◆ Exercise details ◆
Give the entries back exactly, dropping each image.
━━━━━ Dataset records
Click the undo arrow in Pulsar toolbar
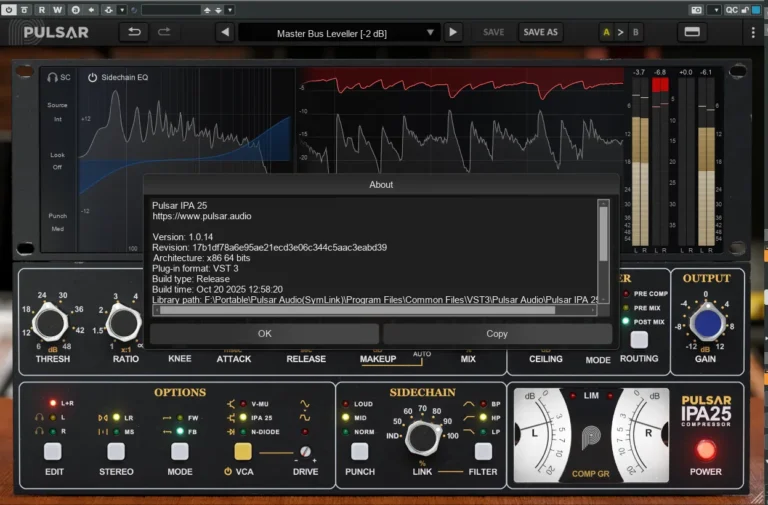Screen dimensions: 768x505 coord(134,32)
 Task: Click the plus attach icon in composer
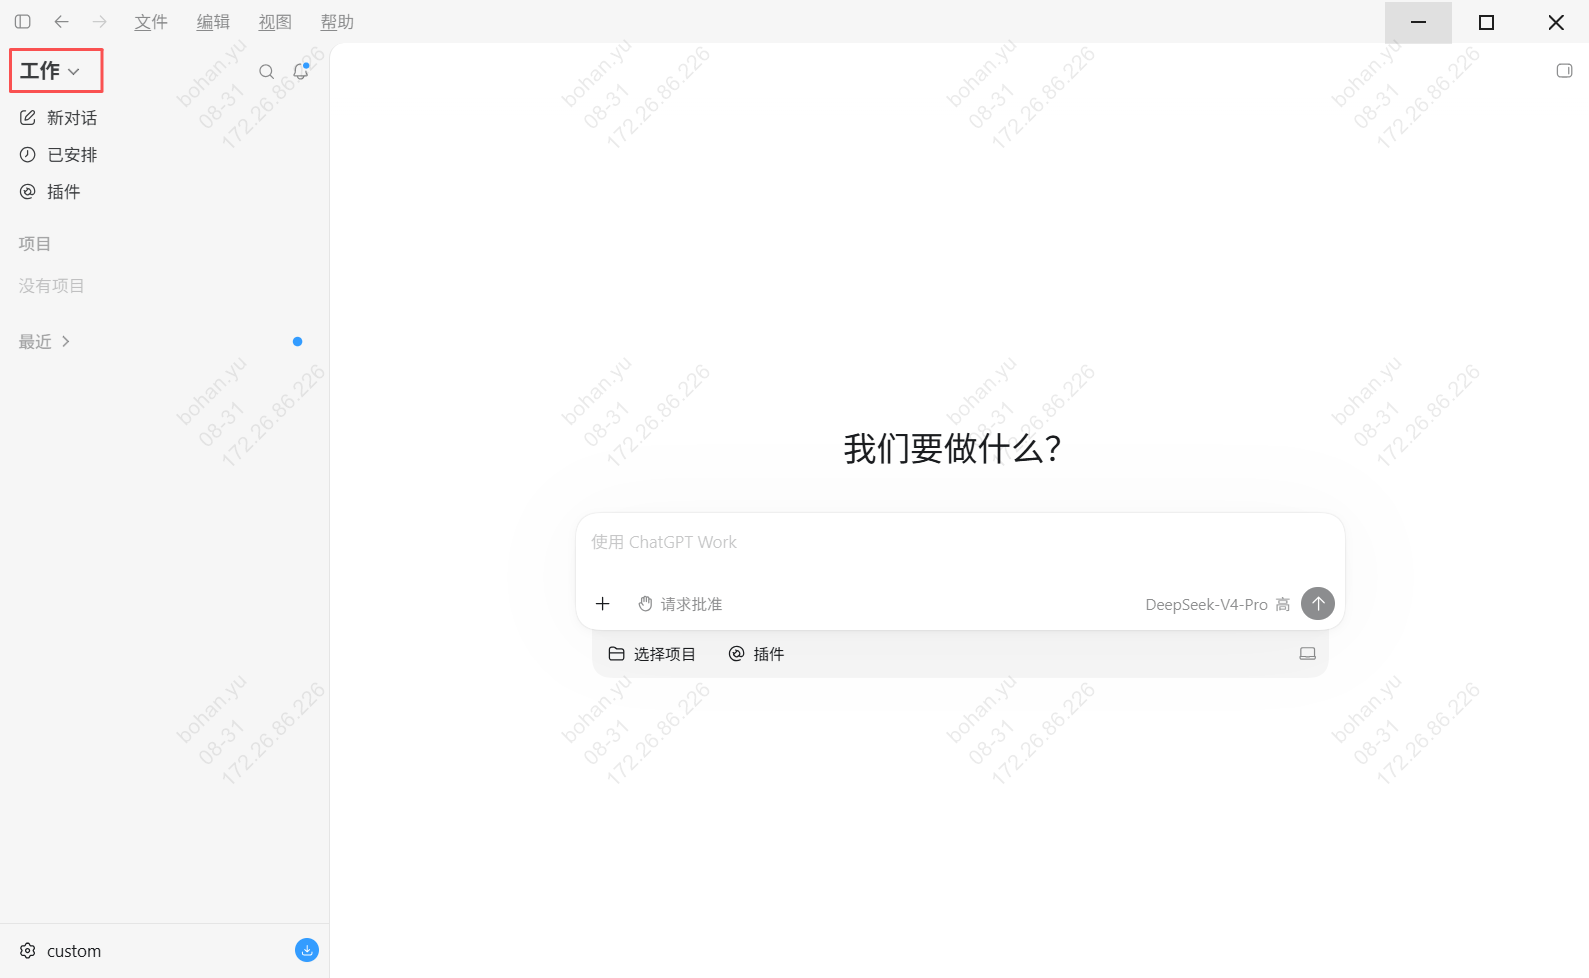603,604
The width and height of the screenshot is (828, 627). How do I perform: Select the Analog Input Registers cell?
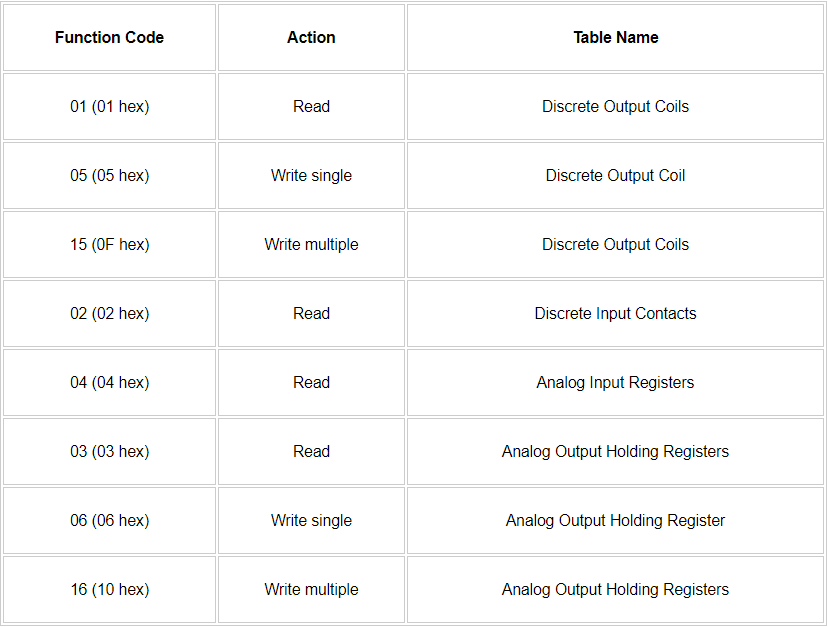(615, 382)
━━━━━━━━━━
◆ Answer section ◆
Click the undo arrow in Pulsar toolbar
Screen dimensions: 768x505 coord(134,32)
 Task: Click the plus attach icon in composer
603,604
The width and height of the screenshot is (828, 627). How do I perform: Select the Analog Input Registers cell?
(615, 382)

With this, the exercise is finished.